The relatively ambiguous tweet left many to wonder just what it was coming out of the ground on 23rd Street. John Carney of CNBC's NetNet blog tweeted at the FDNY: "Pics or it didn't happen."
After Michael Roston of the New York Times reported that the police scanner says the ooze was just oil, the FDNY tweeted it was “1000 gallons of water mixed with oil.”
Well at least it’s not the harbinger of Vigo the Carpathian and no one will be mentally enslaved to construct his castle of pain, but what is it? Why is oil rising from the bowels of Brooklyn?
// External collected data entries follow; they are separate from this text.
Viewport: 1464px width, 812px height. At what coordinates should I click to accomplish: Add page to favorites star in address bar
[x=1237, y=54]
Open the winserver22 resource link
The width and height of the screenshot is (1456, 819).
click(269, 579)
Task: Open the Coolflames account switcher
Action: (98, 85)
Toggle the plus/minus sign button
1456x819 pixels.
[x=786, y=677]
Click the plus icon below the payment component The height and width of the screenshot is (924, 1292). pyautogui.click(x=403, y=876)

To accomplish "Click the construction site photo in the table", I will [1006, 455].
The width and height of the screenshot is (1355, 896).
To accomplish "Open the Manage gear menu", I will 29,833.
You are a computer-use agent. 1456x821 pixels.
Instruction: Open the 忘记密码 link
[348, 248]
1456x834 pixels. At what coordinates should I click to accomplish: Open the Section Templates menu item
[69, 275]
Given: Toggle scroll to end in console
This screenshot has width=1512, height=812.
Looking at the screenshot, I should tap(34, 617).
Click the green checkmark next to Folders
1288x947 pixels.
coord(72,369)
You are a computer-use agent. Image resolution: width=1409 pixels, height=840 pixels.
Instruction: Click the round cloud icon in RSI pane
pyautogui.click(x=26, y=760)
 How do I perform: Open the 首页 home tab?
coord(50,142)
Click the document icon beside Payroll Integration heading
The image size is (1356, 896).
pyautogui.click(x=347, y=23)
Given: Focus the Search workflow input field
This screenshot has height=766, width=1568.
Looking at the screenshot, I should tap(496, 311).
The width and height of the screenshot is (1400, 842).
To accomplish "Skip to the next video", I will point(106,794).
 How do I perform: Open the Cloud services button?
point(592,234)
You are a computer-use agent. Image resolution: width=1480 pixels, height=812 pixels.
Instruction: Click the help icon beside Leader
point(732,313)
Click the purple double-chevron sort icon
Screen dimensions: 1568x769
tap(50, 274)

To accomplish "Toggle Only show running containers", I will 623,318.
The FDNY says a water main break “effected a transformer feeder line,” but there’s a lot more in the ground in Brooklyn than meets the eye.
In a 2007 article in New York Magazine, Daphne Eviatar wrote of ten million gallons of toxic goop trapped in the Brooklyn aquifer that slowly creep up to the surface. The mix of gasoline, solvents, and associated poisions is part of a underground lake of spills and waste dumped by oil companies for over a century.
Now I bet you wish it was just Vigo’s pink slime.